Collected data entries
=====
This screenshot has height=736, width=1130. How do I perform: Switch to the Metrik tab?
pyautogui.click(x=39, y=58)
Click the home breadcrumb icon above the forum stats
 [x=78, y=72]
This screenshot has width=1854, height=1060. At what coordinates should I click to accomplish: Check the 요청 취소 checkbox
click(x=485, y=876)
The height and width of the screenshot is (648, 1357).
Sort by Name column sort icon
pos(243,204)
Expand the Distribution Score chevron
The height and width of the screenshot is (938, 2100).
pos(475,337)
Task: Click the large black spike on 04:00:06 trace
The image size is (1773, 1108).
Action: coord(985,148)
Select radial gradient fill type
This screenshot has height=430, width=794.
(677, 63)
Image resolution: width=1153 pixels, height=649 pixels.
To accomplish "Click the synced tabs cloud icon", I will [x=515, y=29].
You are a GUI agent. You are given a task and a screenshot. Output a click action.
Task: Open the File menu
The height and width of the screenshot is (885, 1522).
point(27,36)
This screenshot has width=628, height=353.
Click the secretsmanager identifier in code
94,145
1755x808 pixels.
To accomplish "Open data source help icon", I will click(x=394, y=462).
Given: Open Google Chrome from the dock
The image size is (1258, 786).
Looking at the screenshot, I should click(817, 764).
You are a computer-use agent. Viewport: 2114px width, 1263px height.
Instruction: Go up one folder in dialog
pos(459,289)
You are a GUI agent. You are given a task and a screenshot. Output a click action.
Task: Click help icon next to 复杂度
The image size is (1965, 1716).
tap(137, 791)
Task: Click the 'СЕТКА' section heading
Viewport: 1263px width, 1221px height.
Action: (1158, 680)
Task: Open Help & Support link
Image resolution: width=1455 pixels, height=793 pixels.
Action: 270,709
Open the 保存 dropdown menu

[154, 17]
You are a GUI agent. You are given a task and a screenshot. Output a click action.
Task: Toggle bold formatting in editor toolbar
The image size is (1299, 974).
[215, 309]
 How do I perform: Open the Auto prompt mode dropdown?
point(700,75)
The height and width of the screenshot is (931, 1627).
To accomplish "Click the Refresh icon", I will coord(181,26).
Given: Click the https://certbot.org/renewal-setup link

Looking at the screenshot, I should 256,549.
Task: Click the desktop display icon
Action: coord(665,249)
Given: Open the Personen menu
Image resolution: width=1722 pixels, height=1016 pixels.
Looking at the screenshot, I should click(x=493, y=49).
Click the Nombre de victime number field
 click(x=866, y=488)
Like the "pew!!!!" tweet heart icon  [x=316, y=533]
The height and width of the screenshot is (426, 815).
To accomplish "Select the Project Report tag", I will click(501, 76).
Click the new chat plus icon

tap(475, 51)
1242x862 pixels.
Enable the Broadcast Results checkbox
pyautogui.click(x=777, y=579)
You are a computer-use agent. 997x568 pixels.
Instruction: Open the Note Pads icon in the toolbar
=====
What needs to be done:
Output every record verbatim.

Answer to this task:
This screenshot has height=736, width=1130. How do I perform: Switch to the Metrik tab?
pyautogui.click(x=39, y=58)
Click the home breadcrumb icon above the forum stats
 [x=78, y=72]
This screenshot has width=1854, height=1060. At what coordinates should I click to accomplish: Check the 요청 취소 checkbox
click(x=485, y=876)
The height and width of the screenshot is (648, 1357).
Sort by Name column sort icon
pos(243,204)
Expand the Distribution Score chevron
The height and width of the screenshot is (938, 2100).
pos(475,337)
Task: Click the large black spike on 04:00:06 trace
The image size is (1773, 1108).
Action: coord(985,148)
Select radial gradient fill type
This screenshot has height=430, width=794.
(677, 63)
Image resolution: width=1153 pixels, height=649 pixels.
To accomplish "Click the synced tabs cloud icon", I will [x=515, y=29].
You are a GUI agent. You are given a task and a screenshot. Output a click action.
Task: Open the File menu
The height and width of the screenshot is (885, 1522).
point(27,36)
This screenshot has width=628, height=353.
Click the secretsmanager identifier in code
94,145
1755x808 pixels.
To accomplish "Open data source help icon", I will click(x=394, y=462).
Given: Open Google Chrome from the dock
The image size is (1258, 786).
Looking at the screenshot, I should click(817, 764).
You are a computer-use agent. Viewport: 2114px width, 1263px height.
Instruction: Go up one folder in dialog
pos(459,289)
You are a GUI agent. You are given a task and a screenshot. Output a click action.
Task: Click help icon next to 复杂度
The image size is (1965, 1716).
tap(137, 791)
Task: Click the 'СЕТКА' section heading
Viewport: 1263px width, 1221px height.
Action: (1158, 680)
Task: Open Help & Support link
Image resolution: width=1455 pixels, height=793 pixels.
Action: 270,709
Open the 保存 dropdown menu

[154, 17]
You are a GUI agent. You are given a task and a screenshot. Output a click action.
Task: Toggle bold formatting in editor toolbar
The image size is (1299, 974).
[215, 309]
 How do I perform: Open the Auto prompt mode dropdown?
point(700,75)
The height and width of the screenshot is (931, 1627).
To accomplish "Click the Refresh icon", I will coord(181,26).
Given: Click the https://certbot.org/renewal-setup link

Looking at the screenshot, I should 256,549.
Task: Click the desktop display icon
Action: coord(665,249)
Given: Open the Personen menu
Image resolution: width=1722 pixels, height=1016 pixels.
Looking at the screenshot, I should click(x=493, y=49).
Click the Nombre de victime number field
 click(x=866, y=488)
Like the "pew!!!!" tweet heart icon  [x=316, y=533]
The height and width of the screenshot is (426, 815).
To accomplish "Select the Project Report tag", I will click(501, 76).
Click the new chat plus icon

tap(475, 51)
1242x862 pixels.
Enable the Broadcast Results checkbox
pyautogui.click(x=777, y=579)
You are a computer-use agent. 997x568 pixels.
Instruction: Open the Note Pads icon in the toolbar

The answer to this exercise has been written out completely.